◆ **Data for review**:
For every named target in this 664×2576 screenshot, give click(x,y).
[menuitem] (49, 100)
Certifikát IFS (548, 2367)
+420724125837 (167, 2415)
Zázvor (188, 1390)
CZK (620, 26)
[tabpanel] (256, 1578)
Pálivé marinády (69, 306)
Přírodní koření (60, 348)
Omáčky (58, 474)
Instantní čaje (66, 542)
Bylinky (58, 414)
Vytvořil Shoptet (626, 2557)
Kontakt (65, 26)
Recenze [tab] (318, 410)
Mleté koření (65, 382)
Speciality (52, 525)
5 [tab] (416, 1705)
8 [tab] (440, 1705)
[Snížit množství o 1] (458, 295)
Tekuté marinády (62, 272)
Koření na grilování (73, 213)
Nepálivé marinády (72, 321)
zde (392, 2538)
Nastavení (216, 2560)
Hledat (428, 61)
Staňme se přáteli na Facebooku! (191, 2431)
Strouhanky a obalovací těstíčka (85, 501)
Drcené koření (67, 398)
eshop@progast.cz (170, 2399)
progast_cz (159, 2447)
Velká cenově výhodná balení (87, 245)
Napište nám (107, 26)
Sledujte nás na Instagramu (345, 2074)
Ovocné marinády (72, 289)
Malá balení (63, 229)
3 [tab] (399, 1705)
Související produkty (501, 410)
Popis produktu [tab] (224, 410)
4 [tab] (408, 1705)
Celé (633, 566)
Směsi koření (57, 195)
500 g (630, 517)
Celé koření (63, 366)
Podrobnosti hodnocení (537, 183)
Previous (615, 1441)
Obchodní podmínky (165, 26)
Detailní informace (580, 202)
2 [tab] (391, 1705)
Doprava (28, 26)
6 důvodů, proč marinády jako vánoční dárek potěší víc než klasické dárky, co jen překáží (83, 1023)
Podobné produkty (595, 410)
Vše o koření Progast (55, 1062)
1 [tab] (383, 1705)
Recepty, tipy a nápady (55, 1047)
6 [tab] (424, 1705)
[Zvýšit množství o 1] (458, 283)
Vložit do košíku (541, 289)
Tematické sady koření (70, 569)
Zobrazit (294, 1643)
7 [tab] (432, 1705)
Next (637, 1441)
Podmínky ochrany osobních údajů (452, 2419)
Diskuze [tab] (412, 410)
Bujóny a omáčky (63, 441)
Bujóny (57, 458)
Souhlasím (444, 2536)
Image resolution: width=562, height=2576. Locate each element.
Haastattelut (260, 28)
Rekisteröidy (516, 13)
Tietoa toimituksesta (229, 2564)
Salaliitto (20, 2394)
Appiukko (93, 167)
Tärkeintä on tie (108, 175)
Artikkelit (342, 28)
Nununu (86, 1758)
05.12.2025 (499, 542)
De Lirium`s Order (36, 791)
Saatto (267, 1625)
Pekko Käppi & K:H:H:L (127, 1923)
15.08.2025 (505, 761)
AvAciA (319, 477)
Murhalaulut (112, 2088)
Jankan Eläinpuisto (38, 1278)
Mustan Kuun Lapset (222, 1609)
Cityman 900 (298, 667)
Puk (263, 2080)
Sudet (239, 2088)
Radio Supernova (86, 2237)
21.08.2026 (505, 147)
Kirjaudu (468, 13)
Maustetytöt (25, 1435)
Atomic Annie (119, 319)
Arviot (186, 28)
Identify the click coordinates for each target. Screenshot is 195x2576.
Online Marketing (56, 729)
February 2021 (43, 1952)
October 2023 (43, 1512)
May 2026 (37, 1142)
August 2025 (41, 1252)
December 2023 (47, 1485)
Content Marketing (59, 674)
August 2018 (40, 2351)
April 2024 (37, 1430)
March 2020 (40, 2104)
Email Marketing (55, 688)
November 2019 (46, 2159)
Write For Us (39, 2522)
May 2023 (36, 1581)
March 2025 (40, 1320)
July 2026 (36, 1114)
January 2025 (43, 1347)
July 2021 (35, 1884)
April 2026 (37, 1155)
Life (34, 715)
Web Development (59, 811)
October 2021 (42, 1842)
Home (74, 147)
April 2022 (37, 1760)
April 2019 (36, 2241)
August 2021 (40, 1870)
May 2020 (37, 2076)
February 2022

◆ **Problem requirements**: Once more, print all the records exactly.

◆ **Answer area**:
For every named target in this 664×2576 screenshot, give click(x,y).
[menuitem] (49, 100)
Certifikát IFS (548, 2367)
+420724125837 (167, 2415)
Zázvor (188, 1390)
CZK (620, 26)
[tabpanel] (256, 1578)
Pálivé marinády (69, 306)
Přírodní koření (60, 348)
Omáčky (58, 474)
Instantní čaje (66, 542)
Bylinky (58, 414)
Vytvořil Shoptet (626, 2557)
Kontakt (65, 26)
Recenze [tab] (318, 410)
Mleté koření (65, 382)
Speciality (52, 525)
5 [tab] (416, 1705)
8 [tab] (440, 1705)
[Snížit množství o 1] (458, 295)
Tekuté marinády (62, 272)
Koření na grilování (73, 213)
Nepálivé marinády (72, 321)
zde (392, 2538)
Nastavení (216, 2560)
Hledat (428, 61)
Staňme se přáteli na Facebooku! (191, 2431)
Strouhanky a obalovací těstíčka (85, 501)
Drcené koření (67, 398)
eshop@progast.cz (170, 2399)
progast_cz (159, 2447)
Velká cenově výhodná balení (87, 245)
Napište nám (107, 26)
Sledujte nás na Instagramu (345, 2074)
Ovocné marinády (72, 289)
Malá balení (63, 229)
3 [tab] (399, 1705)
Související produkty (501, 410)
Popis produktu [tab] (224, 410)
4 [tab] (408, 1705)
Celé (633, 566)
Směsi koření (57, 195)
500 g (630, 517)
Celé koření (63, 366)
Podrobnosti hodnocení (537, 183)
Previous (615, 1441)
Obchodní podmínky (165, 26)
Detailní informace (580, 202)
2 [tab] (391, 1705)
Doprava (28, 26)
6 důvodů, proč marinády jako vánoční dárek potěší víc než klasické dárky, co jen překáží (83, 1023)
Podobné produkty (595, 410)
Vše o koření Progast (55, 1062)
1 [tab] (383, 1705)
Recepty, tipy a nápady (55, 1047)
6 [tab] (424, 1705)
[Zvýšit množství o 1] (458, 283)
Vložit do košíku (541, 289)
Tematické sady koření (70, 569)
Zobrazit (294, 1643)
7 [tab] (432, 1705)
Next (637, 1441)
Podmínky ochrany osobních údajů (452, 2419)
Diskuze [tab] (412, 410)
Bujóny a omáčky (63, 441)
Bujóny (57, 458)
Souhlasím (444, 2536)
Image resolution: width=562, height=2576. Locate each element.
Haastattelut (260, 28)
Rekisteröidy (516, 13)
Tietoa toimituksesta (229, 2564)
Salaliitto (20, 2394)
Appiukko (93, 167)
Tärkeintä on tie (108, 175)
Artikkelit (342, 28)
Nununu (86, 1758)
05.12.2025 (499, 542)
De Lirium`s Order (36, 791)
Saatto (267, 1625)
Pekko Käppi & K:H:H:L (127, 1923)
15.08.2025 (505, 761)
AvAciA (319, 477)
Murhalaulut (112, 2088)
Jankan Eläinpuisto (38, 1278)
Mustan Kuun Lapset (222, 1609)
Cityman 900 (298, 667)
Puk (263, 2080)
Sudet (239, 2088)
Radio Supernova (86, 2237)
21.08.2026 (505, 147)
Kirjaudu (468, 13)
Maustetytöt (25, 1435)
Atomic Annie (119, 319)
Arviot (186, 28)
Identify the click coordinates for each target. Screenshot is 195x2576.
Online Marketing (56, 729)
February 2021 (43, 1952)
October 2023 (43, 1512)
May 2026 (37, 1142)
August 2025 (41, 1252)
December 2023 (47, 1485)
Content Marketing (59, 674)
August 2018 (40, 2351)
April 2024 (37, 1430)
March 2020 (40, 2104)
Email Marketing (55, 688)
November 2019 (46, 2159)
Write For Us (39, 2522)
May 2023 (36, 1581)
March 2025 (40, 1320)
July 2026 (36, 1114)
January 2025 (43, 1347)
July 2021 (35, 1884)
April 2026 (37, 1155)
Life (34, 715)
Web Development (59, 811)
October 2021 (42, 1842)
Home (74, 147)
April 2022 (37, 1760)
April 2019 (36, 2241)
August 2021 (40, 1870)
May 2020 (37, 2076)
February 2022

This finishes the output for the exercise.